/yolo4_pytorch

Primary LanguagePythonApache License 2.0Apache-2.0

Pytorch-YOLOv4

Python Version PyTorch Version License: Apache 2.0

A minimal PyTorch implementation of YOLOv4, based on the paper YOLOv4 and the source code provided by Hank ai Darknet.

Features:

  • Inference
  • Training (including Mosaic augmentation)

Repository Structure

├── README.md
├── cfg
├── cfg.py                  - Configuration for training
├── data
├── dataset.py              - Dataset utilities
├── demo.py                 - Demo script for PyTorch model
├── demo_darknet2onnx.py    - Convert Darknet model to ONNX
├── demo_pytorch2onnx.py    - Convert PyTorch model to ONNX
├── models.py               - PyTorch model definitions
├── tool
│   ├── camera.py             - Camera demo script
│   ├── coco_annotation.py    - COCO dataset generator
│   ├── config.py
│   ├── darknet2pytorch.py    - Convert Darknet model to PyTorch
│   ├── region_loss.py
│   ├── utils.py
│   └── yolo_layer.py
├── train.py               - Script for training models
└── weight                 - Weights directory (for Darknet models)

Weights Download

Darknet Weights

PyTorch Converted Weights

You can convert weights using darknet2pytorch, or download pre-converted models:

  • Baidu:
    • yolov4.pth: Download (Extraction code: xrq9)
    • yolov4.conv.137.pth: Download (Extraction code: kcel)
  • Google Drive:

Training with YOLOv4

Guide to train YOLOv4 on your data

  1. Download weights as per the above links.

  2. Prepare your dataset.
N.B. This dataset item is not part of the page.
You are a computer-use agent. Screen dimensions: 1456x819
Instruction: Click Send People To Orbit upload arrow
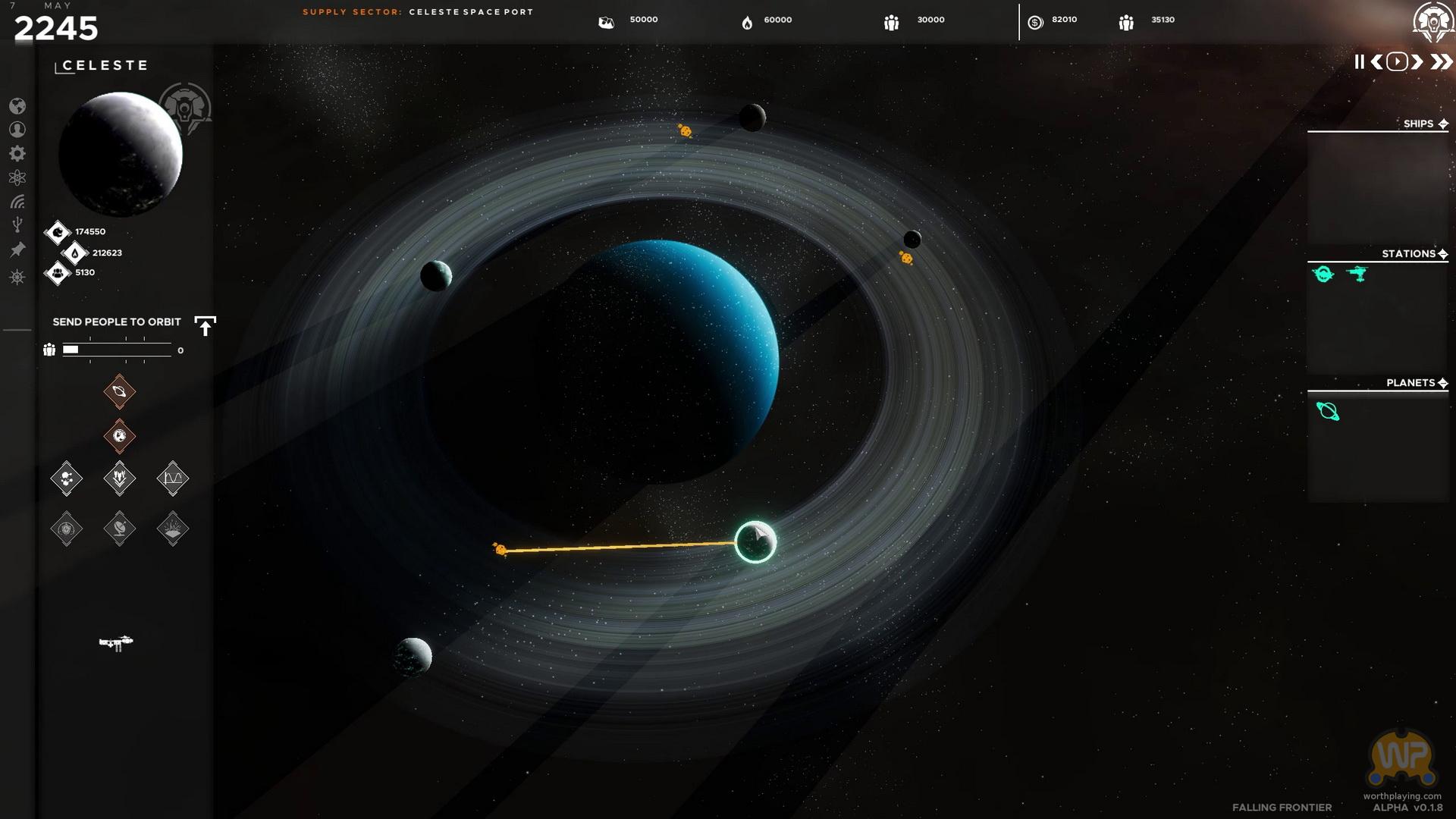click(205, 325)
For COCO dataset, use tool/coco_annotation.py.

  3. Train the model by setting parameters in cfg.py:

    shCopy code

    python train.py -g [GPU_ID] -dir [Dataset directory] ...

Inference

Performance on MS COCO dataset

Using pretrained Darknet weights from [https://github.com/hank-ai/darknet).

val2017 dataset (input size: 416x416)

Model type AP AP50 AP75 APS APM APL
DarkNet (YOLOv4 paper) 0.471 0.710 0.510 0.278 0.525 0.636

testdev2017 dataset (input size: 416x416)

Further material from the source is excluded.